The Court finds that the State Defendants have not carried their burden to overcome Plaintiffs' First Amendment privilege. Other than a bare assertion that "[a]mong those documents withheld on the basis of a broad First Amendment privilege are those that may include highly relevant demographic information," (Doc. 317 at 4) the State Defendants' motion is devoid of analysis of the relevant factors enumerated in Perry. Having nonetheless considered the factors, the Court finds that they weigh against disclosure.

Although the documents over which Plaintiffs have asserted the First Amendment privilege might be relevant to this litigation under Rule 26(b)(1)'s more liberal standards, the State Defendants have not shown that they are "highly relevant" under the more demanding standard applicable to materials protected by the First Amendment. Indeed, Plaintiffs bear the burden of proof on their claims, and they have not relied and do not plan to rely on any privileged materials to do so. (Doc. 321-2 ¶¶ 4, 7.)

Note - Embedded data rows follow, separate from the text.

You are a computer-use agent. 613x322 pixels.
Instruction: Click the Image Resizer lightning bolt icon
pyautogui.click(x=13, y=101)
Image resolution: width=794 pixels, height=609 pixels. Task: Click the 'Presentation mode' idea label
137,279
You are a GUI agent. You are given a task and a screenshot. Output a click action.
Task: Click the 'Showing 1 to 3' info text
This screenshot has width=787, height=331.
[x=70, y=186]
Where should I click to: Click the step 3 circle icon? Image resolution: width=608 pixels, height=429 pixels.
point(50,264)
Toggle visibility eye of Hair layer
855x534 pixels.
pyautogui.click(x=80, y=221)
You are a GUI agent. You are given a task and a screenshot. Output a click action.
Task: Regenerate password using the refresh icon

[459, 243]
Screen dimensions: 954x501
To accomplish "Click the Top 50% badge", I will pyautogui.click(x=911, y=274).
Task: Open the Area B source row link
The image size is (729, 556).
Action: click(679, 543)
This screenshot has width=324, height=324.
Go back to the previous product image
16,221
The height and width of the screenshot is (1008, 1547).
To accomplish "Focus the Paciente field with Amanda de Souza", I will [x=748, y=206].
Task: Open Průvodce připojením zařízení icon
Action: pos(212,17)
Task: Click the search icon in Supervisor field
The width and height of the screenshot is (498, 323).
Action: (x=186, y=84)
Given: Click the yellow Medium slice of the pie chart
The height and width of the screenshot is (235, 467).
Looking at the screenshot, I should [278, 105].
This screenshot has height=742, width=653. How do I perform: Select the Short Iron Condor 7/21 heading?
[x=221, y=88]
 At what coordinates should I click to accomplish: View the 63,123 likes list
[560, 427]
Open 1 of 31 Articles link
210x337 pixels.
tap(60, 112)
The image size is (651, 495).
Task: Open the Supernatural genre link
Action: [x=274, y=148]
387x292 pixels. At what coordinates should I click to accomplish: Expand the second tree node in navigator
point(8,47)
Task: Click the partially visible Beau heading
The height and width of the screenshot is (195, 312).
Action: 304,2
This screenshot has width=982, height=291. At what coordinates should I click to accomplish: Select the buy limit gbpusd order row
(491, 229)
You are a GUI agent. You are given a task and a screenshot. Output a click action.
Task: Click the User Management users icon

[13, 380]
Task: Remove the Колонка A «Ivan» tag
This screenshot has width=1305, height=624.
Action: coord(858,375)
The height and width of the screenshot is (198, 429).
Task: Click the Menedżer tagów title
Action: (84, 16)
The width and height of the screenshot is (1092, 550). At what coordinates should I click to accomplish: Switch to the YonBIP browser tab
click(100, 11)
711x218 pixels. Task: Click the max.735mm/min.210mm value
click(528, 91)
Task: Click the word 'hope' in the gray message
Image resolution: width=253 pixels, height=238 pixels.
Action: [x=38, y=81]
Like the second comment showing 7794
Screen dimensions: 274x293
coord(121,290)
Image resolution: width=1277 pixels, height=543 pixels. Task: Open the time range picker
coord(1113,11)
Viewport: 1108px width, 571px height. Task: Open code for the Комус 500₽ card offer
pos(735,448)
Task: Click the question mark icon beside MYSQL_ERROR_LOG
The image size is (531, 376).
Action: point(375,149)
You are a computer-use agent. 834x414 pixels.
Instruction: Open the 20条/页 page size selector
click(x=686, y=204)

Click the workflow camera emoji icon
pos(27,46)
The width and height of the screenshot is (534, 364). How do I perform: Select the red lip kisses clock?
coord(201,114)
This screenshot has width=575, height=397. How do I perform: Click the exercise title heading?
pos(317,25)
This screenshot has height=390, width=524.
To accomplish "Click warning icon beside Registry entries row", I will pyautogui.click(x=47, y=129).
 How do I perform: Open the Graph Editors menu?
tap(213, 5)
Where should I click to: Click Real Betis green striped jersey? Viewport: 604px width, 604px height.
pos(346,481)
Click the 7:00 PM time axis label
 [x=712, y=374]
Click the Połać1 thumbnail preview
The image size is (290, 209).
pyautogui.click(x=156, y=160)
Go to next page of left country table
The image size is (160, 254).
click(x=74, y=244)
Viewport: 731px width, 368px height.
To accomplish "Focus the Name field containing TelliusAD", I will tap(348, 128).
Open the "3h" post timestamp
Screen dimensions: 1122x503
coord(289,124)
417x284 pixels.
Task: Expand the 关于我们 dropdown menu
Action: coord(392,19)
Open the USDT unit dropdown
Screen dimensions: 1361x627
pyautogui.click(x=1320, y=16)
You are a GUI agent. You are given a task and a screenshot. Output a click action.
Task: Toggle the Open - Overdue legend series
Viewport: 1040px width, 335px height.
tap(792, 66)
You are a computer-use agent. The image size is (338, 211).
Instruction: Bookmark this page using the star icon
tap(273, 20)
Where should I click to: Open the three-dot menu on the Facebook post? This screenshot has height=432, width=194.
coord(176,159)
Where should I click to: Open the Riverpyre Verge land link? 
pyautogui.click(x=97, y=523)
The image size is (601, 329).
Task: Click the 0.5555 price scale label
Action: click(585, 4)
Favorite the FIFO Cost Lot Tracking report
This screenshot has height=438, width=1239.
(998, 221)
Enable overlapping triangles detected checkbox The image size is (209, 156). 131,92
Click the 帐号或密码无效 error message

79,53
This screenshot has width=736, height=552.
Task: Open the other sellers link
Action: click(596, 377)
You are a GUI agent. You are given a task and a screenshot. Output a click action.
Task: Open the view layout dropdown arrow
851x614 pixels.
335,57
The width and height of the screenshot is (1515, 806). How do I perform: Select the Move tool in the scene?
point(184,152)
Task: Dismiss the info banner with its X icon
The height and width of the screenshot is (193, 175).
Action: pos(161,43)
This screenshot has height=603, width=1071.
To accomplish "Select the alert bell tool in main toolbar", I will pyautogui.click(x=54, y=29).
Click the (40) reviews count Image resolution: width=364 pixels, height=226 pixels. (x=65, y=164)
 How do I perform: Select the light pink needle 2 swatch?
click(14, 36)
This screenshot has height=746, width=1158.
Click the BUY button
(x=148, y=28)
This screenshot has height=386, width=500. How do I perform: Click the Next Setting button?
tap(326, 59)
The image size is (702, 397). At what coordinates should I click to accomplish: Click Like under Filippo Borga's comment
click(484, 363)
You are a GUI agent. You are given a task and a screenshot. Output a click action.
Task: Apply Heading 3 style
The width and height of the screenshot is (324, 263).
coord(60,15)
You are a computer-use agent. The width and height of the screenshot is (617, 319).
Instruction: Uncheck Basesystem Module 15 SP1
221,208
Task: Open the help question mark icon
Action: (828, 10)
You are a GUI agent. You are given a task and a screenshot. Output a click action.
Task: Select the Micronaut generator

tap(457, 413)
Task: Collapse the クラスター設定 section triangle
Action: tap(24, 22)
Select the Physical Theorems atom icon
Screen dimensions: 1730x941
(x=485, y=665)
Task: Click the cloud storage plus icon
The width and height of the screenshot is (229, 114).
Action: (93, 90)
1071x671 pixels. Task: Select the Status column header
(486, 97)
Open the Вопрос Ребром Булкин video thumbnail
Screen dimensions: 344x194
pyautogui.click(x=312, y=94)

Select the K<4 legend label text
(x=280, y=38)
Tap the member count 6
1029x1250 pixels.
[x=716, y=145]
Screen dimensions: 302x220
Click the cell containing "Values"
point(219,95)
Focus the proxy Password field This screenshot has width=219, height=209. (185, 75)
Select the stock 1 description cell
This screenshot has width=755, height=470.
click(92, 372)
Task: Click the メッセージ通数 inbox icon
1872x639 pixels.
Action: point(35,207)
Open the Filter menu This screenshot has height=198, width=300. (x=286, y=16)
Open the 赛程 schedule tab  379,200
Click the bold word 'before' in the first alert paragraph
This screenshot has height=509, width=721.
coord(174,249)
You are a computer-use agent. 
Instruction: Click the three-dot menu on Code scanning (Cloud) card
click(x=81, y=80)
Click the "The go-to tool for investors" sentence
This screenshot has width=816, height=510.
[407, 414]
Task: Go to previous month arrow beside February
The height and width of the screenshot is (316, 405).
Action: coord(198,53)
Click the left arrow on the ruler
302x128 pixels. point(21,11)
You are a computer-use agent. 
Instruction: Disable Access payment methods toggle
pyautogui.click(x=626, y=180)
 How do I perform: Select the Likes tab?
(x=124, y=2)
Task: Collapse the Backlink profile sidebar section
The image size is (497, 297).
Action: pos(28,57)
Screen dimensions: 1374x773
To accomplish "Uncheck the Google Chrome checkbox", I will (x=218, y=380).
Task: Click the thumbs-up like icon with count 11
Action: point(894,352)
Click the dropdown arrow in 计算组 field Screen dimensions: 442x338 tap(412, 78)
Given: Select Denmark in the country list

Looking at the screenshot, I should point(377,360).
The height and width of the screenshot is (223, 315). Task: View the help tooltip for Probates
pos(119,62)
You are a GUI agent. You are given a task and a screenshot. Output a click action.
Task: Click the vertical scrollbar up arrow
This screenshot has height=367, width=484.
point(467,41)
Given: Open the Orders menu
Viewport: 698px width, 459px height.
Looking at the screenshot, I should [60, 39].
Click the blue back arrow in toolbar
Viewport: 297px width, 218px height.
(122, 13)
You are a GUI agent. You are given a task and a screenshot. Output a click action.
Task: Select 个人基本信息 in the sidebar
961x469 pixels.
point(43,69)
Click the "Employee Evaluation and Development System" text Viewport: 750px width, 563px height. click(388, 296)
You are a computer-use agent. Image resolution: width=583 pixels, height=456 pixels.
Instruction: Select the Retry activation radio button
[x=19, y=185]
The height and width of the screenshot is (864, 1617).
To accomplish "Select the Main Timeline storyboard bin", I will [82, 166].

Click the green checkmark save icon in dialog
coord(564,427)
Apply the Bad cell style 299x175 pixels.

Plaintiffs also explain that many of the requested documents contain publicly available voter information "overlaid with internal predictive modeling of voter characteristics and likely voting behavior," and that the modeled data is "highly confidential," "created at considerable expense," and is used "to develop [the ADP's message, plan their outreach activities, and evaluate whether they have reached their goals." (Doc. 321 at 11; Doc. 321-1 ¶ 5.) The State Defendants have not demonstrated a need for the ADP's proprietary modeling and analyses, as opposed to the publicly available voter data upon which the ADP bases its predictive models.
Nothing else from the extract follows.